Information Leakage Games: Exploring Information as a Utility Function
This work provides a foundational framework for developing optimal defense methods against information leakage for security and privacy researchers, addressing the challenge of reasoning about attacks and defenses.
This paper introduces a game-theoretic framework to model attacker and defender strategies in information leakage scenarios, using information leakage itself as the utility function. This approach deviates from classic game theory due to the non-linear nature of information leakage utility, and the authors establish foundations for two types of games: QIF-games for quantitative information flow and DP-games for differential privacy.
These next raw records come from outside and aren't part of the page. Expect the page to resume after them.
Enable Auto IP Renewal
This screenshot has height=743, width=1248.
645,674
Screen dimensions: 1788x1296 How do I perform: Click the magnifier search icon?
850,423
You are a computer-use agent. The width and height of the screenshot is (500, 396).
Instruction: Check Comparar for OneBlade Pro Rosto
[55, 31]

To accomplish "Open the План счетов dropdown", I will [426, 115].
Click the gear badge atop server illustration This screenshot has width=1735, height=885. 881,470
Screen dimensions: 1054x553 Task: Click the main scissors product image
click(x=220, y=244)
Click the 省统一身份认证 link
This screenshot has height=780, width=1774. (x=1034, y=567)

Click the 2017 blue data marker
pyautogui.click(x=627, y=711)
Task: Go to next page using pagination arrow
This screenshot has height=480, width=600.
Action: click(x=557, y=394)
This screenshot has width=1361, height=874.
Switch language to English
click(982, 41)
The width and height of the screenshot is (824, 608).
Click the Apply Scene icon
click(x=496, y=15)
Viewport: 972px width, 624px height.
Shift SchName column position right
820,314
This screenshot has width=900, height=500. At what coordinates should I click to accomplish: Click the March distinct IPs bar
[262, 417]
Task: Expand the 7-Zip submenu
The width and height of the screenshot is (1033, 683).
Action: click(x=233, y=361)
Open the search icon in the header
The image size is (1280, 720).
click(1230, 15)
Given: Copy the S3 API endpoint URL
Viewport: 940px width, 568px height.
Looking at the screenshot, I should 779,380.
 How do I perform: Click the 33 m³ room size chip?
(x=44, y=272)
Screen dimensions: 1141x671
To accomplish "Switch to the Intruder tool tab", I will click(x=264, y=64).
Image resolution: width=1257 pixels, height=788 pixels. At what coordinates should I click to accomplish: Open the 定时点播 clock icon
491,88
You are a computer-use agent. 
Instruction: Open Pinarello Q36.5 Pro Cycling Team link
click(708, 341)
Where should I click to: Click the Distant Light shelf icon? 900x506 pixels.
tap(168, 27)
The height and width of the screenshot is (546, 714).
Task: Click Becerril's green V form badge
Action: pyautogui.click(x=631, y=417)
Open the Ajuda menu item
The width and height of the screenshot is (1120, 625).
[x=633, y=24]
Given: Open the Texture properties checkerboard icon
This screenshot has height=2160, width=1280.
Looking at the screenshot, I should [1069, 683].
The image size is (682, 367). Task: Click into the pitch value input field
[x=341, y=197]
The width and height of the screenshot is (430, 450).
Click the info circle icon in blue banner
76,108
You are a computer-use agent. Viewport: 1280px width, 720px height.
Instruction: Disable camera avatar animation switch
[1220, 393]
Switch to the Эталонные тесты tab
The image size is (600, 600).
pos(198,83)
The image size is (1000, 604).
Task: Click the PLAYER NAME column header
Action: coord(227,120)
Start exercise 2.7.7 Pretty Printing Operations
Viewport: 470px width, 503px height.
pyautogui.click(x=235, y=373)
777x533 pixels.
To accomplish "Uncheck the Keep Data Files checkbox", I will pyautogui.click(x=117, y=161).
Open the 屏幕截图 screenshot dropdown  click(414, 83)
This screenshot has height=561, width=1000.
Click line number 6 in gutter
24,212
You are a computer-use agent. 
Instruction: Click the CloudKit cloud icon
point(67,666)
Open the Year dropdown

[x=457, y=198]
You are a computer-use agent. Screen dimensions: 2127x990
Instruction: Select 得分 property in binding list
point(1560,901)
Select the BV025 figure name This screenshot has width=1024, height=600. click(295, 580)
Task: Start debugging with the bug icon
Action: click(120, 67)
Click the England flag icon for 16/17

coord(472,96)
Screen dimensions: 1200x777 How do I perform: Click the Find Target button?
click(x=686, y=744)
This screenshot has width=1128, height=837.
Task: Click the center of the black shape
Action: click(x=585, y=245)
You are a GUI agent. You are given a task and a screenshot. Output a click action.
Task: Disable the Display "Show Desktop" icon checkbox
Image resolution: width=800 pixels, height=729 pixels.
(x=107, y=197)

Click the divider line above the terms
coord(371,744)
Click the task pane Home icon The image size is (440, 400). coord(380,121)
A common goal in the areas of secure information flow and privacy is to build effective defenses against unwanted leakage of information. To this end, one must be able to reason about potential attacks and their interplay with possible defenses. In this paper, we propose a game-theoretic framework to formalize strategies of attacker and defender in the context of information leakage, and provide a basis for developing optimal defense methods. A novelty of our games is that their utility is given by information leakage, which in some cases may behave in a non-linear way. This causes a significant deviation from classic game theory, in which utility functions are linear with respect to players' strategies. Hence, a key contribution of this paper is the establishment of the foundations of information leakage games. We consider two kinds of games, depending on the notion of leakage considered. The first kind, the QIF-games, is tailored for the theory of quantitative information flow (QIF). The second one, the DP-games, corresponds to differential privacy (DP).